Bug #69527 Please, expose information about MDL locks
Submitted: 20 Jun 2013 18:51 Modified: 3 Oct 2013 13:44
Reporter: Valeriy Kravchuk Email Updates:
Status: Closed Impact on me:
None 
Category:MySQL Server: Performance Schema Severity:S4 (Feature request)
Version:5.6+ OS:Any
Assigned to: Marc ALFF CPU Architecture:Any
Tags: information_schema, lock, mdl

[20 Jun 2013 18:51] Valeriy Kravchuk
Description:
It seems there is no easy way now to find out easily what MDL locks are set in MySQL server and what sessions are waiting on what exact MDL lock.

Please, implement something to let DBAs get this information easily. It can be INFORMATION_SCHEMA tables (somewhat similar to INNODB_LOCKS and INNODB_LOCK_WAITS), some clearly documented PERFORMANCE_SCHEMA instruments or way of use, something like innodb_lock_monitor "fake" table to start regular debug outputs to the error log, or some plugin.
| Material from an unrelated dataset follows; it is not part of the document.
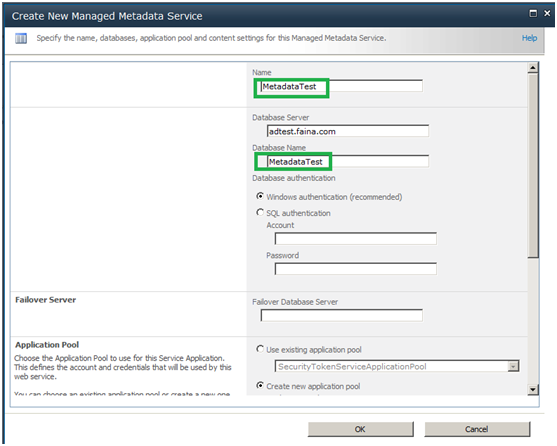Viewport: 557px width, 446px height.
Task: Click the vertical scrollbar thumb
Action: coord(532,165)
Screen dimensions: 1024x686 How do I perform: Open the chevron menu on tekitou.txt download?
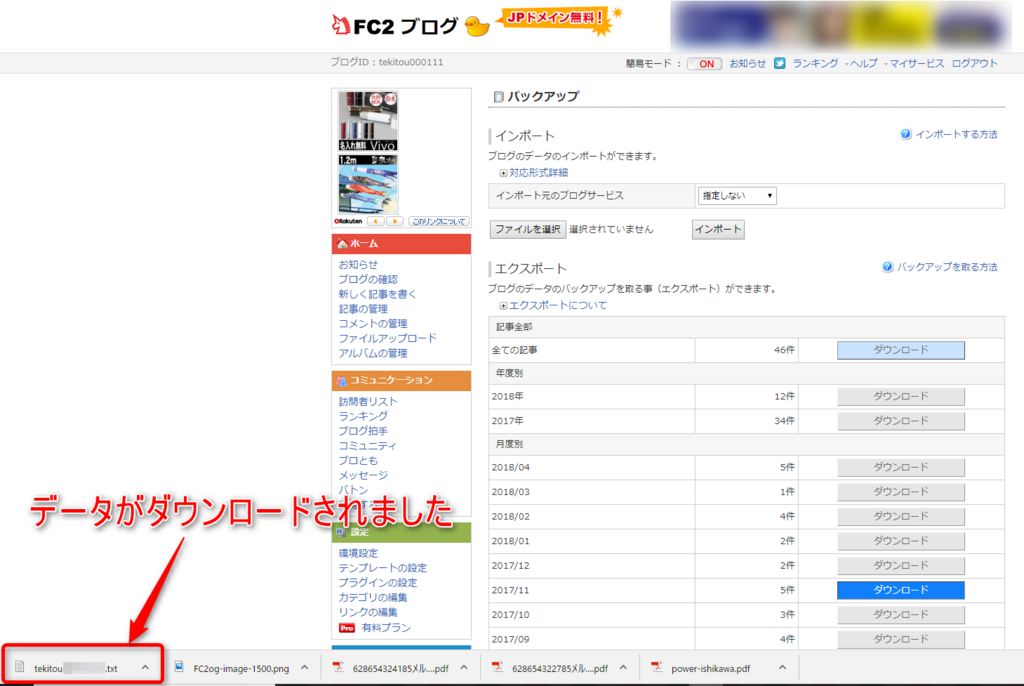(143, 666)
Even extended mysqladmin debug output with list of MDL locks and lock requests per session/thread is better than nothing.

How to repeat:
Try to find out what exact session prevents getting metadata lock for another session, like in case when you see ALTER waiting on metadata lock and 100+ other sessions with active transactions not running any SQL statement at the moment, with most of them started before the blocked ALTER...
[20 Jun 2013 19:04] MySQL Verification Team
Related: BUG 13819913 - WHO PREVENTS METADATA LOCK ACQUISITION ?
[20 Jun 2013 19:07] MySQL Verification Team
I find tha this is a well justified feature request.
[24 Jun 2013 22:12] Chris Calender
Yes, I agree, this is an excellent feature request!

I was about to open a similar request, but ran across this one.

My request was slightly more specific, but I feel this one would cover it, and more, so all the better.  However, please let me know if I should file a new feature request though.

At any rate, my specific request is to track the MDLs when MyISAM tables are involved.  Basically, it would be nice to know if a transaction is started at all, or at least if one is started *and* followed by a SELECT (or other command) on a MyISAM table (plus any InnoDB, of course, as is already done).  I say MyISAM though because if you start a transaction (START TRANSACTION, BEGIN, and SET AUTOCOMMIT=0) and follow it with a SELECT on any MyISAM table, after that, the table will be locked to other DDL statements until the transaction is committed (or ended).

Further, you will have no idea what transaction holds the lock, as nothing tracks it in this case - not SHOW FULL PROCESSLIST, mysqladmin debug output, INFORMATION_SCHEMA, SHOW ENGINE INNODB STATUS, InnoDB Lock Monitor, etc., not to mention one generally doesn't associate transactions with MyISAM tables anyway.